SSL-VPN - Route all traffic via Default Gateway

So another routing question in regards to SSL-VPN.

 

BIGIP has multiple interfaces.

External - 10.0.0.250 - 10.0.0.0/24

Internal - 192.168.10.250 - 192.168.10.0/24 - contains VSs and Nodes (Nodes have 192.168.10.1 - Firewall as Default Gateway)

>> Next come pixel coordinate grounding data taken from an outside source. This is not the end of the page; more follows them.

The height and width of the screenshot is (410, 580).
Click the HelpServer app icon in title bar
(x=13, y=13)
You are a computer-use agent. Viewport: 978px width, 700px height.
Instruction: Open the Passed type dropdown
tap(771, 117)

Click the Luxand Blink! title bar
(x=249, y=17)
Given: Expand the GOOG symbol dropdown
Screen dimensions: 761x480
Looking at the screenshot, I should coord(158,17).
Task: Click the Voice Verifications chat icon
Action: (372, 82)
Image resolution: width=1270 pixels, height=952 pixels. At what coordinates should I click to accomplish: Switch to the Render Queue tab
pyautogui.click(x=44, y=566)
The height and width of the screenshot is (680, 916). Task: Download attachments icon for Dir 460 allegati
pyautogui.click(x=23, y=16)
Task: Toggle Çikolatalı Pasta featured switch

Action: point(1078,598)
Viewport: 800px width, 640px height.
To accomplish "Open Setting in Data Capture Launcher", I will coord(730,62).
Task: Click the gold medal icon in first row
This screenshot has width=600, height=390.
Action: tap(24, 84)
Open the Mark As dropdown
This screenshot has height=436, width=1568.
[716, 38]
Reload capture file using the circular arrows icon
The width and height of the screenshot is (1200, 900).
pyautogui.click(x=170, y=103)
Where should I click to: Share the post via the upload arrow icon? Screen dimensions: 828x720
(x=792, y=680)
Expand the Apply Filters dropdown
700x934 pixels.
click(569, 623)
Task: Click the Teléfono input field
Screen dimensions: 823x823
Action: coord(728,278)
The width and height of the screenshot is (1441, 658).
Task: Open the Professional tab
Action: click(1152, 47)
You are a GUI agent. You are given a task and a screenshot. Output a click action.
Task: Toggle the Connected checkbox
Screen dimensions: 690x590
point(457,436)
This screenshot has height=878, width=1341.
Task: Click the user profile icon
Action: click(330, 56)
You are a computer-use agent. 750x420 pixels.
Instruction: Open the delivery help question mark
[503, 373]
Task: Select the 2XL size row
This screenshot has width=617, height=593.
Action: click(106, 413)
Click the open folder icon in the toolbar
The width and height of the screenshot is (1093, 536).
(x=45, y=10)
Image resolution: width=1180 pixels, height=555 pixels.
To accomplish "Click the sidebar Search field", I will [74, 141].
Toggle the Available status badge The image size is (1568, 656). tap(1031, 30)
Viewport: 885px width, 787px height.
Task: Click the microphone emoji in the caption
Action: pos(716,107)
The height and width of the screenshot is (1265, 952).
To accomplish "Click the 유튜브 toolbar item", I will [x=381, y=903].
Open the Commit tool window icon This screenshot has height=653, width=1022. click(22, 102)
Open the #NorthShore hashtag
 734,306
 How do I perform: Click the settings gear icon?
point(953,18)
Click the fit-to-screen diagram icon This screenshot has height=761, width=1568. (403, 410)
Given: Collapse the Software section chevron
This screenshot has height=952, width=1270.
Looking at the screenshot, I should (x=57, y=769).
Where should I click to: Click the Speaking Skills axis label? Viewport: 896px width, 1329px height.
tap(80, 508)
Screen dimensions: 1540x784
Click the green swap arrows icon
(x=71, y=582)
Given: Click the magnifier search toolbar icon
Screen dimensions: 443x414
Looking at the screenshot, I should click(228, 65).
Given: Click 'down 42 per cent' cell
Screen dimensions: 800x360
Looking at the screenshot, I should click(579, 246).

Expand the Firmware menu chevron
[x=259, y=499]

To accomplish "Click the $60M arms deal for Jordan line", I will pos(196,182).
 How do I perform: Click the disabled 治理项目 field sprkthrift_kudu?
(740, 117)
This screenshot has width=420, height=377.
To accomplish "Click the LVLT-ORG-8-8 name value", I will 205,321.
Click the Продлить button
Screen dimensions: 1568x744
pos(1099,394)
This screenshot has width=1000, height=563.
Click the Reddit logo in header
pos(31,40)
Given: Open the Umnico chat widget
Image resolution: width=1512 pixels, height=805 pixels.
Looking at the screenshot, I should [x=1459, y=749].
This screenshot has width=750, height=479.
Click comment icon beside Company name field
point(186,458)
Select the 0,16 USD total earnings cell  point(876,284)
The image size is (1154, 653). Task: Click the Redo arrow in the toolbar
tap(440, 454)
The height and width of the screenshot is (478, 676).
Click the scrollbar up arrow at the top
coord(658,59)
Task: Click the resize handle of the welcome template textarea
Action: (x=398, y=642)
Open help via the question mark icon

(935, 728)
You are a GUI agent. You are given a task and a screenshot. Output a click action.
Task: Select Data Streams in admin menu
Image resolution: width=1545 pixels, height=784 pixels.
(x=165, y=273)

Default Route is 10.0.0.1 (Firewall) Firewall has route for 172.16.0.0/24 to 10.0.0.250.

 

When connecting using SSL-VPN - IP Lease from 172.16.0.0/24, with SNAT enabled can communicate with everything. However have the requirement to move to a Non-SNAT setup.

 

With Non-SNAT am able to connect to most things except for the Nodes that have the DGW set to 192.168.10.1, which is understandable.

 

I've tried using NEXTHOP and a Forwarding VS to try and direct all traffic from 172.16.0.0/24 to use DGW 10.0.0.1, but not had any luck.

 

How can I direct all IP Lease Pool clients to use 10.0.0.1 as the gateway?

 

 

  • Hello, it should use the DG of the APM/LTM. What makes you think it is not? Might be a good idea to run a pcap and see what is happening with the traffic; you can it in on 0.0 or the connectivity profile itself:

     

    https://support.f5.com/csp/article/K411

    • Mark_van_D's avatar
      Mark_van_D
      Icon for Cirrostratus rankCirrostratus

      Hi Dave,

       

      It does use the DG for most traffic, but not for the network that it has a direct connection to. Which is fine but that network also has servers on it that don't have the F5 as DG.

      I have looked at using Route Domain as well but that brought it's own issues along.

  • Would a layered VS help? Though it may introduce other challenges in your environment.

    https://support.f5.com/csp/article/K03113285

    https://support.f5.com/csp/article/K74534456